**Task brief**: Nothing in the data below may be left out; return all of it exactly.
** Data shown follows **
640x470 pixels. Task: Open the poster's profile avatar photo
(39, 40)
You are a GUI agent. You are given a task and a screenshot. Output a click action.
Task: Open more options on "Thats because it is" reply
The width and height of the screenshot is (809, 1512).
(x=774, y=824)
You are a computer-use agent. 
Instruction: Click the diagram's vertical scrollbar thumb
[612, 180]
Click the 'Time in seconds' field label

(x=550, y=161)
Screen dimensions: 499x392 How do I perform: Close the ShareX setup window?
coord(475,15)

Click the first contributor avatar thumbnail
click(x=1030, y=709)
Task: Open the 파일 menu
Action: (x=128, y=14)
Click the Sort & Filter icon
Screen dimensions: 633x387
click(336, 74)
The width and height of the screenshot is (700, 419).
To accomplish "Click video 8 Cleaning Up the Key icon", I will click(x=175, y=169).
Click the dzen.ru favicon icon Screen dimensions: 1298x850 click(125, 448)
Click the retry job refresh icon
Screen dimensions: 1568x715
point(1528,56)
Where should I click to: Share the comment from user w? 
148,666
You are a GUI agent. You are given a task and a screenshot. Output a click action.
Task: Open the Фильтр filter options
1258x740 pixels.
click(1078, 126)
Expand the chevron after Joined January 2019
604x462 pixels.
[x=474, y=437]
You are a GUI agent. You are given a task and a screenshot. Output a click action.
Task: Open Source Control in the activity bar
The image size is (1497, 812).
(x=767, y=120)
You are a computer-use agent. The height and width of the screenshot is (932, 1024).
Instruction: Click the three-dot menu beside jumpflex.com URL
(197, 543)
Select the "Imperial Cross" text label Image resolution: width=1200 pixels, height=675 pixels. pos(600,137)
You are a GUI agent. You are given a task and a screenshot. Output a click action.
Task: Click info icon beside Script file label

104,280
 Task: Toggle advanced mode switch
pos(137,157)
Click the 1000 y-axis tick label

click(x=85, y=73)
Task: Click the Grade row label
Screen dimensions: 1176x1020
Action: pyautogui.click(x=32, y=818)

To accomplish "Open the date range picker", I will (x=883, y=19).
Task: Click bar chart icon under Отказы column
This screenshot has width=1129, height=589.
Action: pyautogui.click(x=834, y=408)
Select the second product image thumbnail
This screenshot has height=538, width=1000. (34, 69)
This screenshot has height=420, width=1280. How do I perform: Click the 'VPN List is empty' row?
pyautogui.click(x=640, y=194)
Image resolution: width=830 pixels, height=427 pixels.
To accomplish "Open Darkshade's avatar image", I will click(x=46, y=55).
** End of Data shown **
**Answer**:
640x470 pixels. Task: Open the poster's profile avatar photo
(39, 40)
You are a GUI agent. You are given a task and a screenshot. Output a click action.
Task: Open more options on "Thats because it is" reply
The width and height of the screenshot is (809, 1512).
(x=774, y=824)
You are a computer-use agent. 
Instruction: Click the diagram's vertical scrollbar thumb
[612, 180]
Click the 'Time in seconds' field label

(x=550, y=161)
Screen dimensions: 499x392 How do I perform: Close the ShareX setup window?
coord(475,15)

Click the first contributor avatar thumbnail
click(x=1030, y=709)
Task: Open the 파일 menu
Action: (x=128, y=14)
Click the Sort & Filter icon
Screen dimensions: 633x387
click(336, 74)
The width and height of the screenshot is (700, 419).
To accomplish "Click video 8 Cleaning Up the Key icon", I will click(x=175, y=169).
Click the dzen.ru favicon icon Screen dimensions: 1298x850 click(125, 448)
Click the retry job refresh icon
Screen dimensions: 1568x715
point(1528,56)
Where should I click to: Share the comment from user w? 
148,666
You are a GUI agent. You are given a task and a screenshot. Output a click action.
Task: Open the Фильтр filter options
1258x740 pixels.
click(1078, 126)
Expand the chevron after Joined January 2019
604x462 pixels.
[x=474, y=437]
You are a GUI agent. You are given a task and a screenshot. Output a click action.
Task: Open Source Control in the activity bar
The image size is (1497, 812).
(x=767, y=120)
You are a computer-use agent. The height and width of the screenshot is (932, 1024).
Instruction: Click the three-dot menu beside jumpflex.com URL
(197, 543)
Select the "Imperial Cross" text label Image resolution: width=1200 pixels, height=675 pixels. pos(600,137)
You are a GUI agent. You are given a task and a screenshot. Output a click action.
Task: Click info icon beside Script file label

104,280
 Task: Toggle advanced mode switch
pos(137,157)
Click the 1000 y-axis tick label

click(x=85, y=73)
Task: Click the Grade row label
Screen dimensions: 1176x1020
Action: pyautogui.click(x=32, y=818)

To accomplish "Open the date range picker", I will (x=883, y=19).
Task: Click bar chart icon under Отказы column
This screenshot has width=1129, height=589.
Action: pyautogui.click(x=834, y=408)
Select the second product image thumbnail
This screenshot has height=538, width=1000. (34, 69)
This screenshot has height=420, width=1280. How do I perform: Click the 'VPN List is empty' row?
pyautogui.click(x=640, y=194)
Image resolution: width=830 pixels, height=427 pixels.
To accomplish "Open Darkshade's avatar image", I will click(x=46, y=55).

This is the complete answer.